Skip to content

Write a metadata provider

Prerequisites · You want to store metadata in a backend not covered by file / database / API. End state · A concrete BaseMetadataProvider you pass to DataCoolieDriver(metadata_provider=...).

No entry-point group

Metadata providers are constructor-injected, not entry-point plugins. The choice of metadata backend is an application-level concern; you wire your provider directly into the driver.

Contract

BaseMetadataProvider uses the Template Method pattern. Public get_* methods call protected _fetch_* abstract methods, wrapping them with an optional in-memory cache layer. Subclasses implement the _fetch_* hooks and the two watermark methods:

from typing import Optional, List
from datacoolie.metadata.base import BaseMetadataProvider
from datacoolie.core.models import Connection, DataFlow, SchemaHint


class MyProvider(BaseMetadataProvider):
    # --- fetch hooks (I/O layer) -----------------------------------------
    def _fetch_connections(self, *, active_only: bool = True) -> List[Connection]: ...
    def _fetch_connection_by_id(self, connection_id: str) -> Optional[Connection]: ...
    def _fetch_connection_by_name(self, name: str) -> Optional[Connection]: ...

    def _fetch_dataflows(
        self,
        *,
        stages: Optional[List[str]] = None,
        active_only: bool = True,
    ) -> List[DataFlow]: ...
    def _fetch_dataflow_by_id(self, dataflow_id: str) -> Optional[DataFlow]: ...

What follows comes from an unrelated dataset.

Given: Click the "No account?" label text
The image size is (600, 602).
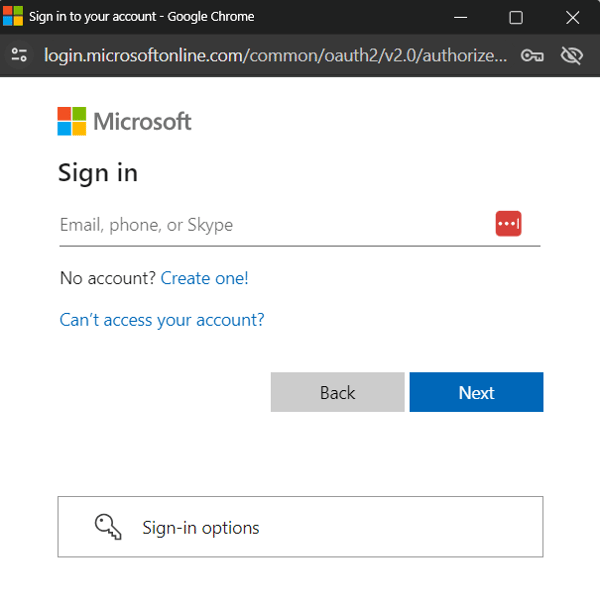Looking at the screenshot, I should (x=107, y=278).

    def _fetch_schema_hints(
        self,
        connection_id: str,
        table_name: str,
        schema_name: Optional[str] = None,
    ) -> List[SchemaHint]: ...

    # --- watermark methods (abstract in base) -----------------------------
    def get_watermark(self, dataflow_id: str) -> Optional[str]: ...
    def update_watermark(
        self,
        dataflow_id: str,
        watermark_value: str,
        *,
        job_id: Optional[str] = None,
        dataflow_run_id: Optional[str] = None,
    ) -> None: ...

The public get_connection_by_name(name), get_connections(), and get_dataflows(...) methods are already implemented by the base class on top of these hooks — do not re-implement them.

Rules

  • get_watermark returns raw JSON text (or None). Never a parsed dict. WatermarkManager owns deserialisation. See ADR-0004.
  • Construct model objects, not dicts. The framework relies on validation at model construction time.
  • Honour active_only — skip is_active=False rows unless the caller asks for them.
  • Honour stage filtering — accept single string, comma-separated string, or list.
  • Be thread-safeDataCoolieDriver may call concurrent get_dataflows from ParallelExecutor workers.

Schema-hint attachment

When attach_schema_hints=True the base class calls _attach_schema_hints, which reads schema hints based on the source connection + table (not destination). _fetch_schema_hints(connection_id, table_name, schema_name) is called with the source connection id and source table. The schema-converter transformer then casts the incoming DataFrame into this shape. If your store has no schema hints, implement _fetch_schema_hints to return an empty list and document that type inference falls back to the source DataFrame.

Testing

Mirror tests/unit/metadata/:

  • get_connections with zero / one / many connections.
  • get_dataflows with stage filter combinations.
  • Watermark round-trip: write "null", write a real JSON, overwrite.
  • Concurrent get_dataflows from two threads — no shared mutable state.